St. Patrick was born Maewyn Succat around 385 in Kilpatrick, Scotland. At the age of 14 he was captured during a raid of his hometown and taken to Ireland to work as a slave, herding sheep. At the time he was captured Ireland was inhabited predominantly by Druids and pagans. Maewyn learned the language of the Irish and their lifestyle.
During Maewyn’s servitude in Ireland he never forgot about God and prayed to him every single day. It is said that he would sometimes pray over 100 times a day.
Six years after he had been captured, God came to Maewyn in a dream and told him to leave Ireland by going to the coast. Maewyn did as God instructed and boarded a ship back to Britain where he was reunited with his family.

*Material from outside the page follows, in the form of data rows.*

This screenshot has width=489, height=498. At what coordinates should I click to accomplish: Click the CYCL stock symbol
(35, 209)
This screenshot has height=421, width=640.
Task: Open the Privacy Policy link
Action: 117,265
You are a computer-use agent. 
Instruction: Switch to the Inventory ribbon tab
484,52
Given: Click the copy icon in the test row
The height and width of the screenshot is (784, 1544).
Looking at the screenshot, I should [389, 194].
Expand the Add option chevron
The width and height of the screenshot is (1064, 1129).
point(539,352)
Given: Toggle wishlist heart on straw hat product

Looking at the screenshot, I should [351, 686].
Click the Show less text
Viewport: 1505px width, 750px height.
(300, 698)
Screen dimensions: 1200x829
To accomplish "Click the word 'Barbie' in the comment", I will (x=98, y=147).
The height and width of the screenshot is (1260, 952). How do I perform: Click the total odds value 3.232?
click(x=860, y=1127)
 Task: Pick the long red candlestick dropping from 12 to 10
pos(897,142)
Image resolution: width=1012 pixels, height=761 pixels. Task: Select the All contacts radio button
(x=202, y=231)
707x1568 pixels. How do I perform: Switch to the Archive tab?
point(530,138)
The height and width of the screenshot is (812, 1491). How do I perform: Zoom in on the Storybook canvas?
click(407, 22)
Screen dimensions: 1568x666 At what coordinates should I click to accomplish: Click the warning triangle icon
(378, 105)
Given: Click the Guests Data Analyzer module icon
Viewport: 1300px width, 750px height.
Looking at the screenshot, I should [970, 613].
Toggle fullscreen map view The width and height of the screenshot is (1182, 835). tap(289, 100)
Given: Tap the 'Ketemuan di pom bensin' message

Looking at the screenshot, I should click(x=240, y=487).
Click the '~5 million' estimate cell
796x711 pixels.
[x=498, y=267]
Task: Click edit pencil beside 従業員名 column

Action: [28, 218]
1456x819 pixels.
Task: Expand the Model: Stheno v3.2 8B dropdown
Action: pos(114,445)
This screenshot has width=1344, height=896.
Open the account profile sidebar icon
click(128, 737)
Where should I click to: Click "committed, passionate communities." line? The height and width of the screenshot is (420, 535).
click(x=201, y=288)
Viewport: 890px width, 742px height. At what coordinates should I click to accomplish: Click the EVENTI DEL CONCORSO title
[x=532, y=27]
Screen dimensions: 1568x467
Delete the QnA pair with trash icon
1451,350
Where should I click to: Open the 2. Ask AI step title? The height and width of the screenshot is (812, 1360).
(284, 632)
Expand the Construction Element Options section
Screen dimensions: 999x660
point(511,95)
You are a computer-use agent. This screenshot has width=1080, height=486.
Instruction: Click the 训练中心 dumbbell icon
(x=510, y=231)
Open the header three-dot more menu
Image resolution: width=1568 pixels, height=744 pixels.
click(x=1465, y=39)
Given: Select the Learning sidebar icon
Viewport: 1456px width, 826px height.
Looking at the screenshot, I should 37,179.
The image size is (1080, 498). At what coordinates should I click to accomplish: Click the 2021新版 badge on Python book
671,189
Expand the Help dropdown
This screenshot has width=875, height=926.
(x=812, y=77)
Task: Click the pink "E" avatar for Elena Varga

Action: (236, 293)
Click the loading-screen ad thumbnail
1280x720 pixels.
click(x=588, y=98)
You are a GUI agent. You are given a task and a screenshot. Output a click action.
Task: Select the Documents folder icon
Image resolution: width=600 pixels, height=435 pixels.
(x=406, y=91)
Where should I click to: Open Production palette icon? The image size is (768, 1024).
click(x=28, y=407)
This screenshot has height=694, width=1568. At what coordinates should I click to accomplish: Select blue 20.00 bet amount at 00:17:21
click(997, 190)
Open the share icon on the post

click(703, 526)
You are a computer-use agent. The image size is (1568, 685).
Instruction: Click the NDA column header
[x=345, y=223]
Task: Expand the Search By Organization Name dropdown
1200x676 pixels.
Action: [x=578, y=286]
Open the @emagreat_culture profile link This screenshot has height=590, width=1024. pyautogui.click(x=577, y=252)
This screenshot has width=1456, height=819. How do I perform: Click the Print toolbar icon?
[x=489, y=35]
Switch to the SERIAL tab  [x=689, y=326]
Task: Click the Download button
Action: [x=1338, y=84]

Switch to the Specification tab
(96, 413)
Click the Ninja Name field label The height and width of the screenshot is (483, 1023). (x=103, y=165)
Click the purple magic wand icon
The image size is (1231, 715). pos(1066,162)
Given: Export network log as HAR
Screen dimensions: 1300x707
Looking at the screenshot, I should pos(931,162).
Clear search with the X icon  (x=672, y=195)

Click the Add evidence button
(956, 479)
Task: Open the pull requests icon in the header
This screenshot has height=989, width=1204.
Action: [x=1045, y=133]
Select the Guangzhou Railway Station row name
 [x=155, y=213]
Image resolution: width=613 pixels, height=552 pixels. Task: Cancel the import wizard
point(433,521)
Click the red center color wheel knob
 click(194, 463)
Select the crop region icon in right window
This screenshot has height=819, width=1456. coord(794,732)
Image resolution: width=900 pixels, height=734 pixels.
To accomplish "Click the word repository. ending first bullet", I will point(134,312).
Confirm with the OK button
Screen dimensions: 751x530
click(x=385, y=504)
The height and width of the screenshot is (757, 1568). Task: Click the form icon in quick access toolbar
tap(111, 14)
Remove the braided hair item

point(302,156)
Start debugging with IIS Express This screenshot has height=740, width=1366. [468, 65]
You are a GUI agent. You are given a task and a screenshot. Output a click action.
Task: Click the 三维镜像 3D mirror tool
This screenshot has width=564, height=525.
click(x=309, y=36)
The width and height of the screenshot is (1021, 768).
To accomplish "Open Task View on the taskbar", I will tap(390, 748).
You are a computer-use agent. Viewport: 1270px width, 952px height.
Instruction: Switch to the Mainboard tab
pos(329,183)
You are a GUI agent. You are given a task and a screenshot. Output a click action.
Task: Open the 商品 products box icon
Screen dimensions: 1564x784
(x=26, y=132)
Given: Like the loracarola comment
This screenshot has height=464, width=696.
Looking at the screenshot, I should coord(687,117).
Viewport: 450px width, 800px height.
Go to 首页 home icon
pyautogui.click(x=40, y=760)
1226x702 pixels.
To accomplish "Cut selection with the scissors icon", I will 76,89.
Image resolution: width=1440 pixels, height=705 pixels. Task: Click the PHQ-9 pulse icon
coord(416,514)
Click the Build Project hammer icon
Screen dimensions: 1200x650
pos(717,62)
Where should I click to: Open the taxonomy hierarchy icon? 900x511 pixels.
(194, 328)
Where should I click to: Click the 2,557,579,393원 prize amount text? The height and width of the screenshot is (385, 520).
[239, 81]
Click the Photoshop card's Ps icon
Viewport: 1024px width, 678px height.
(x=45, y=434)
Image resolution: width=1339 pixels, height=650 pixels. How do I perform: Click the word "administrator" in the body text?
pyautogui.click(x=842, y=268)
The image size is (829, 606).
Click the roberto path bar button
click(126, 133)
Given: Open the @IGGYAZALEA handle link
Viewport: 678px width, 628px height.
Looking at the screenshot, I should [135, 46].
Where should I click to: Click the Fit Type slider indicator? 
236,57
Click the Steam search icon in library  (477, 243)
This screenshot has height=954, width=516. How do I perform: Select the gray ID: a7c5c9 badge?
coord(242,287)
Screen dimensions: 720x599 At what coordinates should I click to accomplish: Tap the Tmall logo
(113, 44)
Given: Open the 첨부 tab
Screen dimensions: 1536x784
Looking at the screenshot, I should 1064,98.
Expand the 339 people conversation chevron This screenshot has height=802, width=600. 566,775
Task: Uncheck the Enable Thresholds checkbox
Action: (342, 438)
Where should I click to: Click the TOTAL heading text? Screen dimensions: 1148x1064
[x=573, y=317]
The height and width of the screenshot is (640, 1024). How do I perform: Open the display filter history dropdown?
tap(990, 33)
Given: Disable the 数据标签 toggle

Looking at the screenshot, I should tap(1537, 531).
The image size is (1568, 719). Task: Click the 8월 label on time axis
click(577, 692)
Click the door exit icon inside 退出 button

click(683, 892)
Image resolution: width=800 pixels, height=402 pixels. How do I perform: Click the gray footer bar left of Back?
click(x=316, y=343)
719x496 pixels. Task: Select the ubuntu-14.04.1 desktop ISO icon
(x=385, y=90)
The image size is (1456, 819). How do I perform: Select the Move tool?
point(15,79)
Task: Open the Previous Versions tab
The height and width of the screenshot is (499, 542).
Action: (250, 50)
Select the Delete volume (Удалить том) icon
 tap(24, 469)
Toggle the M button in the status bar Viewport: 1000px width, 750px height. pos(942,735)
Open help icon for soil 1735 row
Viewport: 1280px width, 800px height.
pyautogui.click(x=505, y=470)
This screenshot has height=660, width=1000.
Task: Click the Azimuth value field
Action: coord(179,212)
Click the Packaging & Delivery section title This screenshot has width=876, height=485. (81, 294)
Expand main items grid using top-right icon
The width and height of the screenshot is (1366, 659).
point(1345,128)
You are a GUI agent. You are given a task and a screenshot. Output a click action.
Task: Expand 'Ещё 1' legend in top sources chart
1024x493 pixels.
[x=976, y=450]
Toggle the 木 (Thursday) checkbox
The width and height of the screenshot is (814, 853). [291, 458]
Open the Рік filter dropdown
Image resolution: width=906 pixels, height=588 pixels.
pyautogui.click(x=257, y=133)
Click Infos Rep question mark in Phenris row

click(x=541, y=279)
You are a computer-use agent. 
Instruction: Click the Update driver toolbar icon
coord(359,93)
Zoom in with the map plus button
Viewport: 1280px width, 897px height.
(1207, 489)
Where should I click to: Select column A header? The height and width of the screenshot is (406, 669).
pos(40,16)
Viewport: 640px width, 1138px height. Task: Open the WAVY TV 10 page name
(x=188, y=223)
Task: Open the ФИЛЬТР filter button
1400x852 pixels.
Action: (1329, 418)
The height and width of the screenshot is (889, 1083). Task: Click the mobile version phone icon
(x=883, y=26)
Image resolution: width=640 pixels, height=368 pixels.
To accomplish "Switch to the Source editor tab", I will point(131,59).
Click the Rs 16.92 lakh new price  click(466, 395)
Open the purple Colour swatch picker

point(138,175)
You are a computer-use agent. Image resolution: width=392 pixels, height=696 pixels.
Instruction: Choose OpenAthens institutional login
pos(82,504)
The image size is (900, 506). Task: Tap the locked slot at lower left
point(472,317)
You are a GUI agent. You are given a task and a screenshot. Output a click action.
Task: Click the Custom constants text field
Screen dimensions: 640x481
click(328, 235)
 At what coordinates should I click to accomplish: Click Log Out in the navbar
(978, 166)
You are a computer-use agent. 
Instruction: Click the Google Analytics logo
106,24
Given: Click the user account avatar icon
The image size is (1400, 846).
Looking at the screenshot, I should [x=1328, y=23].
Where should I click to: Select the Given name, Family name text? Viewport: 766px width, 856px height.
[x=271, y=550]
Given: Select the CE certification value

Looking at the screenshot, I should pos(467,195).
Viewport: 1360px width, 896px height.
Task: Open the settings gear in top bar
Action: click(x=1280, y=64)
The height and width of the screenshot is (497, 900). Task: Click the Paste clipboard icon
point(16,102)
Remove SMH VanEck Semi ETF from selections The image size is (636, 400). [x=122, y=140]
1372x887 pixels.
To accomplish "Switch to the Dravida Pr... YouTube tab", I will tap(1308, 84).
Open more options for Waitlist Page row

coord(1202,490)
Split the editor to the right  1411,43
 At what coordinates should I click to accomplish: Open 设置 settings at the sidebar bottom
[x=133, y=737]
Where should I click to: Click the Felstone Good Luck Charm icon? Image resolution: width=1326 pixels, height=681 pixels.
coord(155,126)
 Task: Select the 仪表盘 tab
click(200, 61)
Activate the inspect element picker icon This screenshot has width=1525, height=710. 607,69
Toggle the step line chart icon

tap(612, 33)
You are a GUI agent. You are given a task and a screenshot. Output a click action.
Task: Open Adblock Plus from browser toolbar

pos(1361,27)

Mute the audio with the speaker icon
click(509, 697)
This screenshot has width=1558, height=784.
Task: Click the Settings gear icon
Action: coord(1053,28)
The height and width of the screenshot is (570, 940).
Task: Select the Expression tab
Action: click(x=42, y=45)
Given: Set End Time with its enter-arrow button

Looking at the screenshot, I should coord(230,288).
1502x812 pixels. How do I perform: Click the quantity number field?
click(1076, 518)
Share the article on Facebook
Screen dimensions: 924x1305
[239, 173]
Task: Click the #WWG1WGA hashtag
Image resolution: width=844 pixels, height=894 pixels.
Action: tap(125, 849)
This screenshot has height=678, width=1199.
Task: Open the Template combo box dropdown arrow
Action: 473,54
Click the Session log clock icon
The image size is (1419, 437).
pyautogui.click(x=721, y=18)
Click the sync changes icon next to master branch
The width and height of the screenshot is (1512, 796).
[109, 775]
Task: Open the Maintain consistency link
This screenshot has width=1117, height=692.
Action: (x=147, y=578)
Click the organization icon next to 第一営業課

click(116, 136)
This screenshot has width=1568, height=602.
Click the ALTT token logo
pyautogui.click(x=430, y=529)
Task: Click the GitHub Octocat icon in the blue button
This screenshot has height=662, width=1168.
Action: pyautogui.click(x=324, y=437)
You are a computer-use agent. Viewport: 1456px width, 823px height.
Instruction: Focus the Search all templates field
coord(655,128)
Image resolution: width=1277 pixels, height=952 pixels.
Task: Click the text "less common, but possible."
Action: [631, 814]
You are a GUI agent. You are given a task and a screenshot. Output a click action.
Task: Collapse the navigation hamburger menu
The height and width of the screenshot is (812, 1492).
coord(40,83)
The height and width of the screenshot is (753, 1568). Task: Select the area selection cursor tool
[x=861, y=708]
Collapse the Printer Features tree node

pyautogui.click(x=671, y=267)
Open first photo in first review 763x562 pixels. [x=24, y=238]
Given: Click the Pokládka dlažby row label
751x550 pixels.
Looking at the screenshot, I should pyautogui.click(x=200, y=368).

Once home, Maewyn had another dream in which the people of Ireland were asking him to come back and teach them about God. So Maewyn began studying to become a priest and was ordained by St. Germanus.
By the time he was ordained bishop, Maewyn had taken the name Patrick, and was sent to Ireland to bring the word of God to the Irish people.
Patrick preached for 40 years and converted all of Ireland. He worked many miracles and wrote of his love for God in “Confessions.” After years of living in poverty, traveling, and enduring much suffering he died March 17, 461.
Patrick died at Saul, where he had built the first church.